I have just come indoors from gazing at my first permaculture bed in the potager. It was getting dark and I had trouble picking out the features. So it was appropriate to amble back inside and show you the results of the day.

I’m surprised I haven’t taken out my sleeping bag and bedded down for the night. (Well, I would have stabbed myself with those metal markers where the dahlias are hiding, but details, details.)

It’s a perfect size for a snoozing spot. Three metres fifty long by one metre thirty wide. And high. Oh so high. Scarily high. Seventy centimetres.

And hopefully it will all be the most perfect environment for the fruit and flowers and veg.

After all, this is the plan. An expensive and time consuming and fraught plan.

If you break down the amount of work needed to make this beauty, it would be about 10 hours. Well, ten hours of labour from Nicolas.
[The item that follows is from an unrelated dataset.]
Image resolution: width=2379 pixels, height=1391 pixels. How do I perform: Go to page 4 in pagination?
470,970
Six hours to get the wood from the sawmill, trundle over, build the bed, then four hours to fill the beast.

Our stonemason Simon works one day a week at the mobile sawmill in a neighbouring area, and has been putting aside the oddly long planks of wood.
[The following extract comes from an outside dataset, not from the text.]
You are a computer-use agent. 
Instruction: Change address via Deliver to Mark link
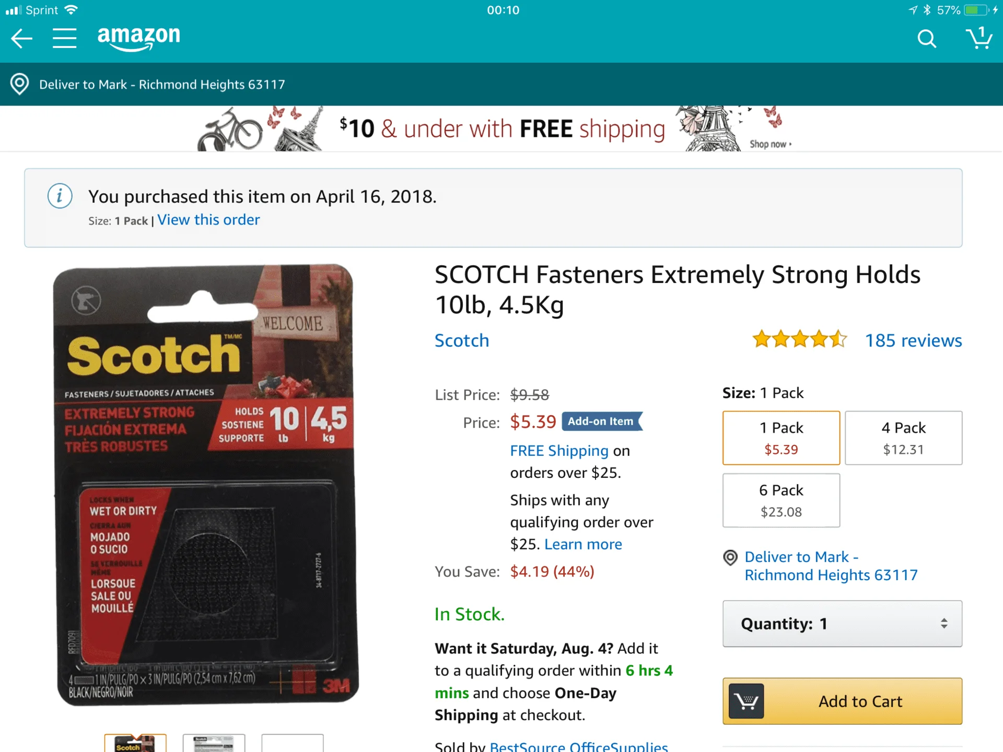(831, 566)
You would then have to decide who is going to line the whole interior of the bed. This is Douglas pine. Cheap and attractive. But it will rot. So bring on the roll of that annoying weed proof fabric that can be fixed into place with a staple gun.

Factoring in my labour (thank goodness I’m cheap) would push it way over into the alarming vanity project for a few fruit and veg. So I would think hard before you commit. The simple ones I made in my other garden were an afternoon’s work with very little outlay.

  • Remove the existing plants
  • Remove the weeds
  • Remove the good soil
  • Landscape the area
  • Level the area and measure up for the raised bed
  • Collect logs and branches
  • Collect composted branches
  • Collect chippings for the mulch
  • Collect horse manure

Looks pretty simple on a page. But oh, the mess. The space to stockpile, the endless shifting of soil and compost. The toil.

Still, I’m determined to do this, so here are the action shots of the day.

And if you are taking notes, here are the layers.

  • Logs 
  • Branches
  • Composted green material
  • Composted leaves
  • Unimproved soil
  • Horse manure
  • Chippings
  • Improved soil
  • Chippings

According to Nicolas – master permaculture creator – the ideal logs should be ‘water logs’. Ones that can absorb a lot of water quickly. willow, ash. But as I had half-rotting old chestnut poles from the dismantled pergola lying next to the bed. Plus lots and lots of rotting plant supports from the old potager structure, they went in instead.

After all, let’s be realistic. I’m using the materials I have to hand. So when you live on a chestnut farm, that’s what you use.

I was surprised that Nicolas added a layer of the chipping between the soils. And how much rotting plant material went in. I’m learning here. The whole bed of material will sink a bit over time. I will be adding more mulch every year.

And to save some time, I put in five dahlias in their pots down the centre of the bed. It was a bit of a rushed job. I ought to have made time to actually decide the colour scheme of all my 35 dahlias and place them accordingly.

But I didn’t want to slow down the frantic filling of the bed. I can fuss with the pots another time.

Oh and note to self: make time to pull the self seeded rocket, coriander, lettuce and tomato seedlings that were growing out of the gorgeous rich stack of soil and pot them up before the big day. We were all grabbing at the little seedlings as the soil was dumped into the bed.

I had great trouble photographing this last shot. I kept seeing abandoned sacks, mess, wires, builders wandering in front of the finished product. It’s still a bit of a tip.

I can’t wait to build bed number two.

And then get the weed proof fabric and the gravel down in between and try and pretend that I don’t have four more beds to do after that.

Or bring up the fact that today is Brexit Day. 31st January. No man is an island, entire of itself. Every man is a piece of the continent, a part of the main. John Donne had it right. I can’t bear to stay up for the tolling of the bells. Nor do I have a flagpole to lower anything at half mast.